The required answer is each line in the entries below where "link" occurs.

▬▬▬

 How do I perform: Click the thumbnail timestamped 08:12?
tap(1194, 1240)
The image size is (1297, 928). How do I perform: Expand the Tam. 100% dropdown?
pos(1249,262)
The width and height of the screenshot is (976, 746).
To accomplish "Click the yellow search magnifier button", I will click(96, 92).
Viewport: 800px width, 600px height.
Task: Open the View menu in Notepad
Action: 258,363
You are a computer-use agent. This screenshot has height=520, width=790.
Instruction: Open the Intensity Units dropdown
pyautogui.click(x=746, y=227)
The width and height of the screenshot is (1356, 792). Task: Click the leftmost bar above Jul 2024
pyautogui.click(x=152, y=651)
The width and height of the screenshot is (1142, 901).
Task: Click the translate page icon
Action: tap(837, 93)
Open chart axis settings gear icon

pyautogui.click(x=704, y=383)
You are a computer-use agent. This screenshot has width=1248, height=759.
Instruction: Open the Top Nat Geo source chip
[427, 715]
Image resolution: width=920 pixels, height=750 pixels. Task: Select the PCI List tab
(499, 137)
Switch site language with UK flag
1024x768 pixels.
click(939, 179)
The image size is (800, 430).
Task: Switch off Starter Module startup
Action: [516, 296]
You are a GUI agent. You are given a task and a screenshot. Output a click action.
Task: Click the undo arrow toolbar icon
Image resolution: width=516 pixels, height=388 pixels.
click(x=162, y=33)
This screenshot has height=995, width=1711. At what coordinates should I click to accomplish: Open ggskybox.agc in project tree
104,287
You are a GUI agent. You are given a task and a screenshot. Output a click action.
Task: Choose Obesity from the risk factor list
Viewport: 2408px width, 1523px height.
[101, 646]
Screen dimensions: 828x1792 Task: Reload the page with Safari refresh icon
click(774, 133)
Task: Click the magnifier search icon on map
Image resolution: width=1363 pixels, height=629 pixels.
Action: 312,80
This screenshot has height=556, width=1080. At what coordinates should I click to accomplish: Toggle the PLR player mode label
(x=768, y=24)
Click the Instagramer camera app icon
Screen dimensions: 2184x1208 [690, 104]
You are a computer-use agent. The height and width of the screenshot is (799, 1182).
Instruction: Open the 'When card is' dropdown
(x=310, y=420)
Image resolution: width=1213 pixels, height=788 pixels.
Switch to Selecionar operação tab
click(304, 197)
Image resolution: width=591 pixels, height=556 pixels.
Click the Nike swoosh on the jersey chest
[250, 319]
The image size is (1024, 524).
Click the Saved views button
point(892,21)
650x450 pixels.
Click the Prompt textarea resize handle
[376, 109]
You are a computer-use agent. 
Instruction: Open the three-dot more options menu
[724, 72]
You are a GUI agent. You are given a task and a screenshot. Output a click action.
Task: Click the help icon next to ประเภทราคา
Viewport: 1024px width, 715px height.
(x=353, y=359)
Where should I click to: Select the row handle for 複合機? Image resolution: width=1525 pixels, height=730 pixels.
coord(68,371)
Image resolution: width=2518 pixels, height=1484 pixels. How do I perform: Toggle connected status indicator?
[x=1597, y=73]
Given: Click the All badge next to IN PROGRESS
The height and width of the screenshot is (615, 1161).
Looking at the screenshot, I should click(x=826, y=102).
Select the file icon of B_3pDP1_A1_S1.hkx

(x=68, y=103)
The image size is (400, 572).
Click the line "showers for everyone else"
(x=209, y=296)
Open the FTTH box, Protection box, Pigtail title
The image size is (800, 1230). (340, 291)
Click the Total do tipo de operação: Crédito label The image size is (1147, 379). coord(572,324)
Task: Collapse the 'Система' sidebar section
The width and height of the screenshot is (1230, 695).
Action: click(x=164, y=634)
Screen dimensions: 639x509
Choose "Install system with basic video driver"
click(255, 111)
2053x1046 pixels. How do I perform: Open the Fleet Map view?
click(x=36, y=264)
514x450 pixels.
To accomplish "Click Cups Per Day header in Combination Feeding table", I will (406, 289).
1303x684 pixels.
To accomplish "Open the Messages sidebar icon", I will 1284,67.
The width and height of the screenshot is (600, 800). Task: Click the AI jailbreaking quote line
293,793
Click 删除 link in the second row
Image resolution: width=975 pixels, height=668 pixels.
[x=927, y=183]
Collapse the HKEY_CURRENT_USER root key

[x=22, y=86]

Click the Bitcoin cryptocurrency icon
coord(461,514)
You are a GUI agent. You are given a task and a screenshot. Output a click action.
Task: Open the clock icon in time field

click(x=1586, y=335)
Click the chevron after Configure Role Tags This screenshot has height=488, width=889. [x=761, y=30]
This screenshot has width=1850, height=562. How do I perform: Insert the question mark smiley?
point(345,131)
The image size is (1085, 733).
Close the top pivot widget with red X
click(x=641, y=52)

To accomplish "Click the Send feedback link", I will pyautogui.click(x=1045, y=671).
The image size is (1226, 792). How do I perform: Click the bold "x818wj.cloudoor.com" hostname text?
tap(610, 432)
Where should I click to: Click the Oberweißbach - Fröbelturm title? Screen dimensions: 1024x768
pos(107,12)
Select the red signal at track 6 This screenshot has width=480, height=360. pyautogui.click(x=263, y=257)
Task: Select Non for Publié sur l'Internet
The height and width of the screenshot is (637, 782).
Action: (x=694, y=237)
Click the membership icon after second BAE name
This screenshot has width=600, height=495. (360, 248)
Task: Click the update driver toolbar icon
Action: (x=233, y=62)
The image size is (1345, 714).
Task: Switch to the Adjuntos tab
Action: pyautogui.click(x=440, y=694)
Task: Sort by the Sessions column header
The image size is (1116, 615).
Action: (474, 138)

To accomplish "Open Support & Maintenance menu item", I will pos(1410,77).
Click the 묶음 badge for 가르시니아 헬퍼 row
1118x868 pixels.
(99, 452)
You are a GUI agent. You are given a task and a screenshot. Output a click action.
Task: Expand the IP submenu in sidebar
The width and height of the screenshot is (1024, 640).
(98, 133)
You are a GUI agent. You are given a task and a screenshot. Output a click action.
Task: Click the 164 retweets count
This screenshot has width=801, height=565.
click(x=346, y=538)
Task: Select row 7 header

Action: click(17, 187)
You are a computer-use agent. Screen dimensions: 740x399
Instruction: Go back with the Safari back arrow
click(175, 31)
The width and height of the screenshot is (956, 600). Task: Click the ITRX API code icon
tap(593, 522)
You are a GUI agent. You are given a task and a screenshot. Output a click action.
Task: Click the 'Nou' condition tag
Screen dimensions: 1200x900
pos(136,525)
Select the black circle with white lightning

▬▬▬

— Task response —
Click 删除 link in the second row
To accomplish "Click the Send feedback link", I will pyautogui.click(x=1045, y=671).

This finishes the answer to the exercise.